THE LESSER OF TWO EVILS

Political polarization? Don't blame the web, Brown study says | Brown  University
Web Graphic.

In many ways, besides literally being the very next national election, the 2020 presidential race has followed the disillusioning tone of the 2016 race, for many voters.

One needs only to immerse themself in present-day political discourse for a second to realize just how much collective trauma we are still reeling from, after almost four years.

It is easy to assume this feeling is exclusive to one side of the major-party spectrum, but looking into the reactions of prominent Republican politicians and everyday voters’ immediate reactions following the 2016 result (and even now) shows that, for them, to say Donald Trump wasn’t/isn’t their first choice is an understatement. In the same way, for an innumerable amount of Democratic and politically-progressive voters, Hillary Clinton and Joe Biden wouldn’t have been their first choice, either.
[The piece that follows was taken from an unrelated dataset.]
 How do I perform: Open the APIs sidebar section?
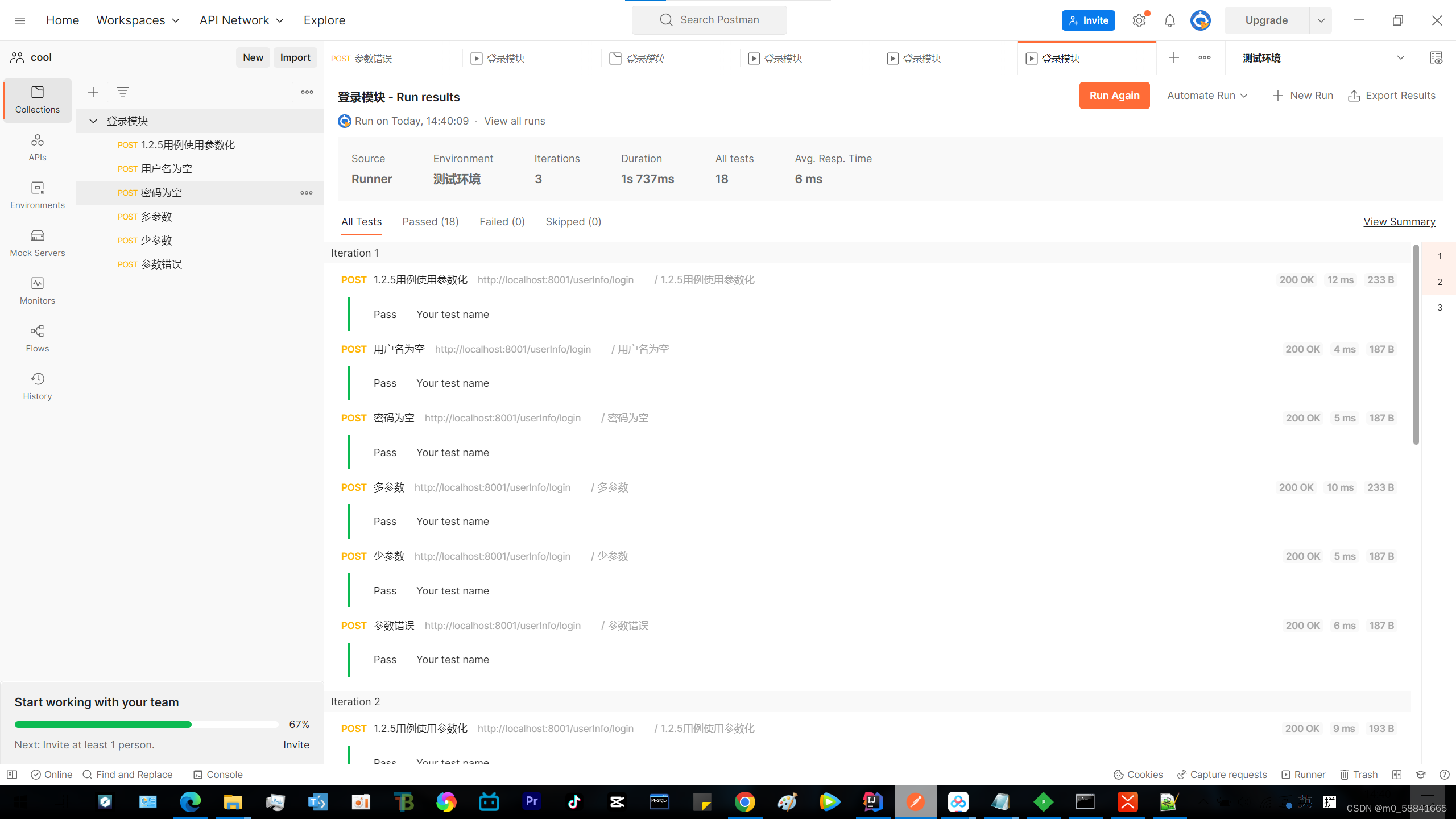(x=38, y=147)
Being a representative democracy, American politicians as currently elected will never fully satisfy the extremely varying and specific political viewpoints of the people they serve. The reality is, if any two individuals are so rarely aligned in their perspectives, any leader who is meant to speak for thousands or even millions simply cannot match everyone’s personal standards. The situation is made even trickier when one takes into account just how much a politician’s actual decision-making rarely exactly aligns with the attitudes they have so boldly and proudly expressed on the campaign trail. However, voting for someone with whom you may not completely agree is a far different situation than reluctantly simply voting for the “lesser of two evils” – a phrase infamously heard over and over again during those crucial months in 2016. Feeling so forced to support an individual you otherwise wouldn’t take a second glance at, because the alternative is that much worse, is antithetical to the purpose of democracy.
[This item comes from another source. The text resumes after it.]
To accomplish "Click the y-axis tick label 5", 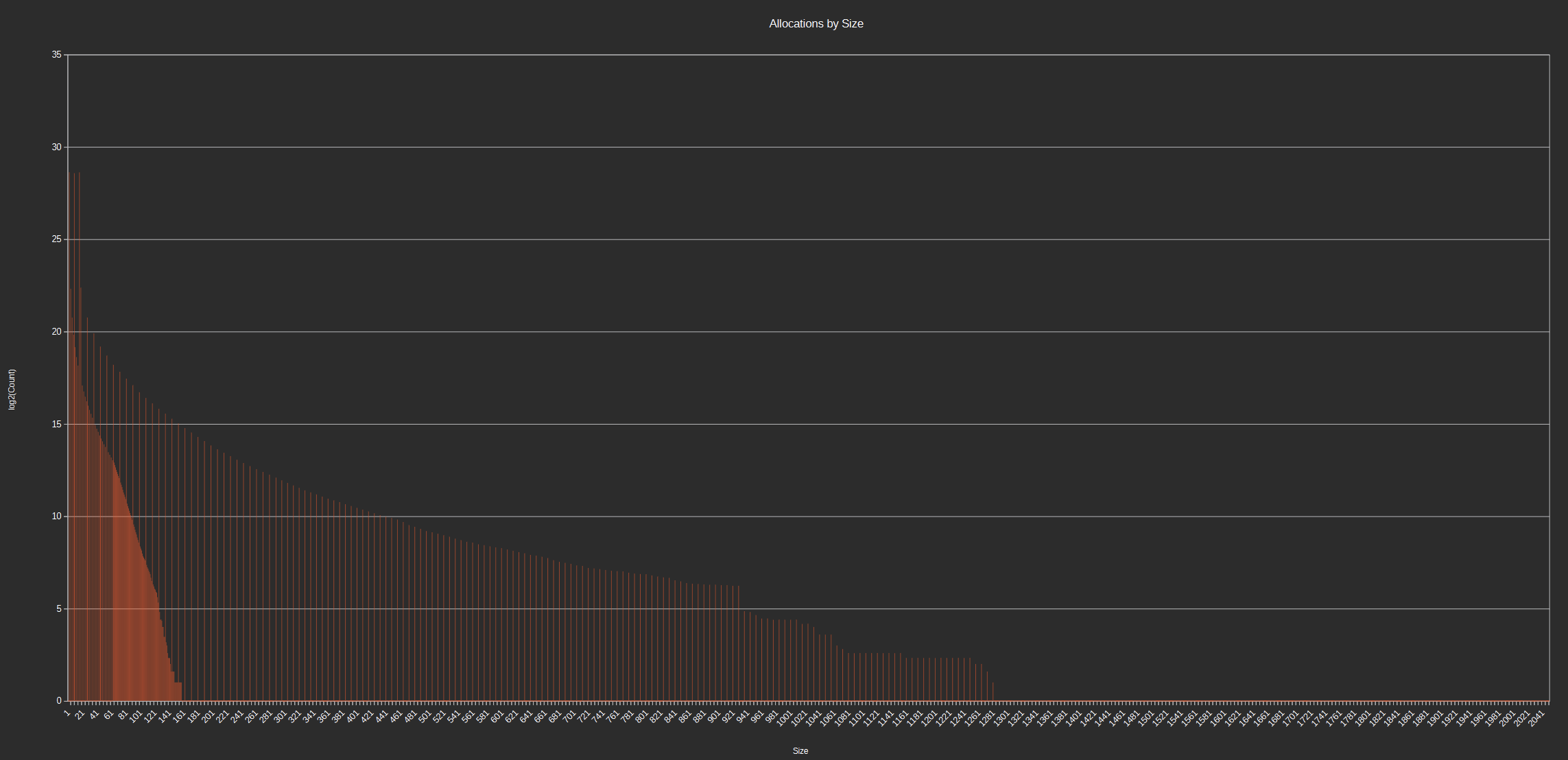I will tap(58, 609).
The U.S. is constantly criticized by its own citizens about how restricting an insistence on a primarily binary voting system is. Alternative parties do exist, of course, but the trouble is just how small their voices ultimately are in the great debate of American politics. That being said, there is a very relevant reason why the liberal/conservative dichotomy has existed so long: This particular duel between ideologies is evidently the one being battled by the most people.

Democratic and Republican candidates often have practically identical policies when pursuing their party’s nomination, and it is not at all uncommon for their voters’ decisions to be based around these politicians’ general attitudes and histories. This is certainly justified given the circumstances, but these are arguably the most subjective parts of their perceived “character,” things that will inevitably disappoint so many voters at one point or another.
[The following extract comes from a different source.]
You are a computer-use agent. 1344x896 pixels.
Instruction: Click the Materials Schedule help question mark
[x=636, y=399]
There is a clear reason for the polarizing divide between these two parties in the American voting system, but it doesn’t make the bad taste in one’s mouth after voting for someone you have so little faith in go away any better.

The widespread disappointment felt by many Democrats, Republicans, and alternative-party voters after seeing the names printed firmly onto their ballots is a troubling sign of the true lack of control so many citizens feel so heavily. Our lives depend on such a relatively small amount of people; the least the process could do is make us feel like we actually have a say in their selection.

It is the entire point of the democracy to know that a collective, though not uncontested, decision is being made. Being forced to take the side of the “lesser of two evils” with no meaningful choice otherwise is a destructive assault on this idea.